De même que les agents d’accueil doivent progresser vers l’autonomie lors des maraudes, ils sont également amenés, progressivement, à accompagner les usagers du bus dans certaines démarches pratiques. « Les démarches auprès des services administratifs peuvent être angoissantes, rappelle Anne-Lore Leguicheux. Les travailleurs pairs et les volontaires du service civique ont donc la possibilité de les accompagner à la caisse d’allocations familiales, à l’assurance maladie, au commissariat, etc. » Une autonomie qui va grandissant pour les travailleurs pairs, sous l’œil vigilant de Clément Etienne, l’encadrant technique, diplômé d’un BTS en économie sociale et familiale : « A ce stade de leur parcours, après deux mois sur le chantier, les travailleurs pairs maîtrisent bien les règles de l’accueil, la gestion de l’espace collation. Ensuite, il leur faudra développer leur autonomie en ce qui concerne les maraudes, les accompagnements, voire la gestion d’un atelier. » En effet, des animations de type atelier chant, écriture, sorties culturelles sont mises en œuvre, encadrées par un jeune en service civique ou un bénévole. « L’objectif est toujours le même : créer un lien et amener la personne à se dévoiler un peu, souligne Clément Etienne. Et si des choses importantes sont livrées là, ou dans la relation avec un agent d’accueil, cela montre que la confiance s’est instaurée. On peut reprendre le truc avec un travailleur social, mais si on sent que cela ne met pas en danger le travailleur pair, alors on laisse l’accompagnement se poursuivre. »

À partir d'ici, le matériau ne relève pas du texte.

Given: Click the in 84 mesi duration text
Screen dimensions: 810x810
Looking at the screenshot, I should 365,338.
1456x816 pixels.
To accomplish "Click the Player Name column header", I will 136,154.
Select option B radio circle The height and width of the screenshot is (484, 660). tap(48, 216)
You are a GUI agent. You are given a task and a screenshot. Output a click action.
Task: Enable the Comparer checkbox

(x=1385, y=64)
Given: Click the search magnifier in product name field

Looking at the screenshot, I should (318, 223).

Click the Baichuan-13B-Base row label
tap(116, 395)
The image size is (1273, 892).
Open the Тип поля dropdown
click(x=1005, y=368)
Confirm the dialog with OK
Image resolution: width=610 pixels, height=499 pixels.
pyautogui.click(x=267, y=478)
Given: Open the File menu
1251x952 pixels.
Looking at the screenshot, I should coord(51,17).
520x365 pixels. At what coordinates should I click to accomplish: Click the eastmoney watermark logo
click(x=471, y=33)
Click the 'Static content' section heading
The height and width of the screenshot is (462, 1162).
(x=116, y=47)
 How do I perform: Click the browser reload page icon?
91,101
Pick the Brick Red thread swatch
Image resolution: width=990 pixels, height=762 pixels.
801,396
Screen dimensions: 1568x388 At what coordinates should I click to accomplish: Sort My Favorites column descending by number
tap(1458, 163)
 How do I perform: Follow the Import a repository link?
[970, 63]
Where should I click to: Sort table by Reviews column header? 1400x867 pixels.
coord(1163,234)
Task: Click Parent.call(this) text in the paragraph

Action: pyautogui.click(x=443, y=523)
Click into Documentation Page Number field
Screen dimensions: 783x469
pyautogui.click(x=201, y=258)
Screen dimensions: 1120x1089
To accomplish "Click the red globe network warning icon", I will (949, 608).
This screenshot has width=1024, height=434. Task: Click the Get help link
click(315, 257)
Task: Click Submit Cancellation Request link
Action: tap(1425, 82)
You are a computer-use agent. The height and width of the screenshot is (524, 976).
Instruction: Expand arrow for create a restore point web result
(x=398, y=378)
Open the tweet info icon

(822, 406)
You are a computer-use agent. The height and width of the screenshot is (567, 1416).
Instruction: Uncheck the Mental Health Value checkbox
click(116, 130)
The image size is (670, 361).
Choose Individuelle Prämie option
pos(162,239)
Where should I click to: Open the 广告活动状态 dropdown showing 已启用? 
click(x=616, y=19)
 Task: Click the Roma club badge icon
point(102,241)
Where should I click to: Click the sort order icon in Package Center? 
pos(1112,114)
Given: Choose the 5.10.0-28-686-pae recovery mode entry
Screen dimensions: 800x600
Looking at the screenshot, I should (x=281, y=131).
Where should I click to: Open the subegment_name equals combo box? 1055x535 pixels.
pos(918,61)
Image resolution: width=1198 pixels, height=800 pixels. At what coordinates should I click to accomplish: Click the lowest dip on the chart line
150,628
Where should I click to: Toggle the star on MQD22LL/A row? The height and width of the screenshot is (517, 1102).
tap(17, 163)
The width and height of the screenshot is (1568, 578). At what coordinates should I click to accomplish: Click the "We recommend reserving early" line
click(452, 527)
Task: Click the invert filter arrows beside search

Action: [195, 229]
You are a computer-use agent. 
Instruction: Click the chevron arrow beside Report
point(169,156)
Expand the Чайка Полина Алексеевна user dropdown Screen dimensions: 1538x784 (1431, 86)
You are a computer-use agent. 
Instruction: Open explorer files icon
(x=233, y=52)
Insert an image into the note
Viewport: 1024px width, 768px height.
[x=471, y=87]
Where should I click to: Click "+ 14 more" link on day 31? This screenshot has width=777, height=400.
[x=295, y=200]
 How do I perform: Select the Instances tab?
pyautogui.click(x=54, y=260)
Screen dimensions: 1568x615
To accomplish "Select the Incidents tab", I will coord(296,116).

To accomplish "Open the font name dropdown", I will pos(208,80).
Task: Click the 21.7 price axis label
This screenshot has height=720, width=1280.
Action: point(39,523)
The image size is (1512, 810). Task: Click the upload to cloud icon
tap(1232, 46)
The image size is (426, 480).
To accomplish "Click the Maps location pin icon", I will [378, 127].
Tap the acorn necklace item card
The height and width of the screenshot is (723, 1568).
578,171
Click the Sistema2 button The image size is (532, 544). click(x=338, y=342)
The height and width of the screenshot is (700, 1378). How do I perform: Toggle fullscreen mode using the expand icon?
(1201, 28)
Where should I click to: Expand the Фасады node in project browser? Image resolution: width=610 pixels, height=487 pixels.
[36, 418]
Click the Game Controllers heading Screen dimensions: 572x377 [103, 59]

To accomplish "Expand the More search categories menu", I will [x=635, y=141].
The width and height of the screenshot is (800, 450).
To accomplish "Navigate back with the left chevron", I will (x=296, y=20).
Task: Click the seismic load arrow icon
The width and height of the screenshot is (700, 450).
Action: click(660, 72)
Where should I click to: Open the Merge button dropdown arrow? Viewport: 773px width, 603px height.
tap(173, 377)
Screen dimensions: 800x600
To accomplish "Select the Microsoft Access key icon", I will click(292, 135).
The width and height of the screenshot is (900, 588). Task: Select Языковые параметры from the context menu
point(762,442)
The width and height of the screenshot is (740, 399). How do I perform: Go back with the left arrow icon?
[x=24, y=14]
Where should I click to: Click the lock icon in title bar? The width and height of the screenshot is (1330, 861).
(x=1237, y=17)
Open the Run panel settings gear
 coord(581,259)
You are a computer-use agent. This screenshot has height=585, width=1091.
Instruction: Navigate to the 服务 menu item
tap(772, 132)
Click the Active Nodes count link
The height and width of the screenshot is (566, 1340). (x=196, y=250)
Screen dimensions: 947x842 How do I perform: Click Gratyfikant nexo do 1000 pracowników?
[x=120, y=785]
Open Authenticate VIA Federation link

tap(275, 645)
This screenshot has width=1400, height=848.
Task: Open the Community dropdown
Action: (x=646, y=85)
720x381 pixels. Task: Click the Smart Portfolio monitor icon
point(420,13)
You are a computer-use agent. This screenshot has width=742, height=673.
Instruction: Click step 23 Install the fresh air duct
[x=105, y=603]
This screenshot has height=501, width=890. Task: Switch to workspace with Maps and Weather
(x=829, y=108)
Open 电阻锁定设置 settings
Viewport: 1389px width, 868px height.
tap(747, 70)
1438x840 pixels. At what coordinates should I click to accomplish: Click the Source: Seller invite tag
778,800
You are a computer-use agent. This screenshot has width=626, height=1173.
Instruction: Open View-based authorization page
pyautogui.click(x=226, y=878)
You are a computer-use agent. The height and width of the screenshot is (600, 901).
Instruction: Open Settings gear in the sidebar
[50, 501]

Pour soutenir les travailleurs pairs, une séance de supervision et d’analyse des pratiques leur est également proposée toutes les deux semaines, animée par une intervenante extérieure. « C’est un temps basé sur ce qu’ils vivent dans leur poste et qui peut faire écho en positif ou en négatif à ce qu’ils ont eux-mêmes vécu. Il s’agit de les aider à sortir d’un mécanisme de pensée fondé sur le ressenti, pour prendre du recul, analyser et avancer. » En outre, le mercredi, jour de fermeture du bus – « afin d’éviter que les personnes sans abri ne fréquentent que ce lieu d’accueil », précise Cédric Lautard –, est consacré à un temps de réflexion en groupe et à diverses sessions de formation.

Autour du véhicule, à la faveur de rayons de soleil printaniers, les personnes accueillies s’égaillent sur le trottoir et les bancs publics installés là. Clément Etienne, relayé à l’hôpital auprès d’Eric par William Gouron – l’un des travailleurs pairs qui a pris son service à 13 heures –, est au téléphone. Inlassablement, il recherche des places d’hébergement pour la nuit à venir, mais la plateforme téléphonique du service intégré d’accueil et d’orientation (SIAO) dysfonctionne et il peine à joindre un interlocuteur. Il est particulièrement attentif à la situation du jeune Hakim… Anne-Lore Leguicheux et lui doivent pouvoir se remplacer sur certaines tâches. L’accompagnement social des personnes accueillies reste néanmoins la spécialité d’Anne-Lore, la formation et la remobilisation professionnelle des travailleurs pairs revenant à Clément Etienne. Il est 17 heures. Clément devrait être parti depuis une heure déjà, mais il est inquiet : William Gouron et Eric ne sont toujours pas rentrés de l’hôpital. Quand, soudain, les deux hommes apparaissent, un sachet de médicaments à la main. Malgré son impatience, Eric a finalement subi tous les examens nécessaires, puis est allé chercher ses médicaments à la pharmacie sous le regard vigilant de William. « Je le lui ai simplement demandé comme une faveur, glisse le travailleur pair avec un petit sourire. Et ça a marché. »

Notes

(1) Les Enfants du canal : 26, avenue de l’Observatoire – 75014 Paris – Tél. 01 53 62 06 65 – lesenfantsducanal@orange.fr.

(2) Voir ASH n° 2487 du 29-12-06, p. 32.